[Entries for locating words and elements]
▽

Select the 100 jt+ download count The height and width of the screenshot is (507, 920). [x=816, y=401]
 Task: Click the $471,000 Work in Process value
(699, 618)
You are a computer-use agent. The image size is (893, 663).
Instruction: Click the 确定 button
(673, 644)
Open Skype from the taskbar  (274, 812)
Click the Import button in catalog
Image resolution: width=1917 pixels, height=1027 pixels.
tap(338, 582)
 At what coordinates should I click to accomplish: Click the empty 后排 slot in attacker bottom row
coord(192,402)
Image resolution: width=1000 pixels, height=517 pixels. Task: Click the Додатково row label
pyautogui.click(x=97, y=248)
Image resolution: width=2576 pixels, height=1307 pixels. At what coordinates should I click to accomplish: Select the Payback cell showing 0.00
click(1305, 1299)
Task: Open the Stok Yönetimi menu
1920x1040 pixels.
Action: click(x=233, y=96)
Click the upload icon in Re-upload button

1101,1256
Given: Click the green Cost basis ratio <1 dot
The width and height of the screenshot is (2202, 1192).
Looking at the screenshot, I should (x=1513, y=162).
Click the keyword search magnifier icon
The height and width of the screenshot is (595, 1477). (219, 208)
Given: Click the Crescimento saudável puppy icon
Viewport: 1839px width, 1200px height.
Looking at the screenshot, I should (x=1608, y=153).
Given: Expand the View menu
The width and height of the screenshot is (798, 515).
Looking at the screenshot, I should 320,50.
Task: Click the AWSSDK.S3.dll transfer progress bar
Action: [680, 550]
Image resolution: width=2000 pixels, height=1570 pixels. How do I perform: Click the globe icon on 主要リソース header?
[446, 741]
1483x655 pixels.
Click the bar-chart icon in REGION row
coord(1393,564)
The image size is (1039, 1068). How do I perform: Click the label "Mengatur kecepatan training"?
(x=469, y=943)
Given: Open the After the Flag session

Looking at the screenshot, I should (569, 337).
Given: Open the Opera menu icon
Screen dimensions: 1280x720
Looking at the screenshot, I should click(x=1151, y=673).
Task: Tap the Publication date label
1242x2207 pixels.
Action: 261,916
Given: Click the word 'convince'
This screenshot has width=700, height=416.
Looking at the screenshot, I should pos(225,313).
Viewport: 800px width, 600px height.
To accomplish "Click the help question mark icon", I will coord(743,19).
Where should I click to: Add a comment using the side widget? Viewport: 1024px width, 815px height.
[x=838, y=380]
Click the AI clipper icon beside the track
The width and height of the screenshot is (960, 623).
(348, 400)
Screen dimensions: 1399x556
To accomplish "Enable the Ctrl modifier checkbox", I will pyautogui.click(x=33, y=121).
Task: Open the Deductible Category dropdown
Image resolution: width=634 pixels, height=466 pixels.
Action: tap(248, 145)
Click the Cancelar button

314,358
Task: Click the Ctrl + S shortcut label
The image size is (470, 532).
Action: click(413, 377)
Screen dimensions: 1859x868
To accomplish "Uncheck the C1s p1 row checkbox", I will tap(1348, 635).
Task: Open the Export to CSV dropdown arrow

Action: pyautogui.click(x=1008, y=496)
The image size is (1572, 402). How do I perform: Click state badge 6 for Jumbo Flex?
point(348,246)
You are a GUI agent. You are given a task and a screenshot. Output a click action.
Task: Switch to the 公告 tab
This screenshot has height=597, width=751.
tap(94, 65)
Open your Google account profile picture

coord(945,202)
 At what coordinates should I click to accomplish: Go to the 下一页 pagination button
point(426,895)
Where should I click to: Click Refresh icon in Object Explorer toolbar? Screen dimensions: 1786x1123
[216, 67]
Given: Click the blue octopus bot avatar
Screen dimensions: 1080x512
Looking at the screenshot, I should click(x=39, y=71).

△

- **Problem requirements**:
Copy out the records exactly, from the very first line through the line containing "Looking at the screenshot, I should (x=1608, y=153).", including both of those lines.

- **Problem solution**:
Select the 100 jt+ download count The height and width of the screenshot is (507, 920). [x=816, y=401]
 Task: Click the $471,000 Work in Process value
(699, 618)
You are a computer-use agent. The image size is (893, 663).
Instruction: Click the 确定 button
(673, 644)
Open Skype from the taskbar  (274, 812)
Click the Import button in catalog
Image resolution: width=1917 pixels, height=1027 pixels.
tap(338, 582)
 At what coordinates should I click to accomplish: Click the empty 后排 slot in attacker bottom row
coord(192,402)
Image resolution: width=1000 pixels, height=517 pixels. Task: Click the Додатково row label
pyautogui.click(x=97, y=248)
Image resolution: width=2576 pixels, height=1307 pixels. At what coordinates should I click to accomplish: Select the Payback cell showing 0.00
click(1305, 1299)
Task: Open the Stok Yönetimi menu
1920x1040 pixels.
Action: click(x=233, y=96)
Click the upload icon in Re-upload button

1101,1256
Given: Click the green Cost basis ratio <1 dot
The width and height of the screenshot is (2202, 1192).
Looking at the screenshot, I should (x=1513, y=162).
Click the keyword search magnifier icon
The height and width of the screenshot is (595, 1477). (219, 208)
Given: Click the Crescimento saudável puppy icon
Viewport: 1839px width, 1200px height.
Looking at the screenshot, I should (x=1608, y=153).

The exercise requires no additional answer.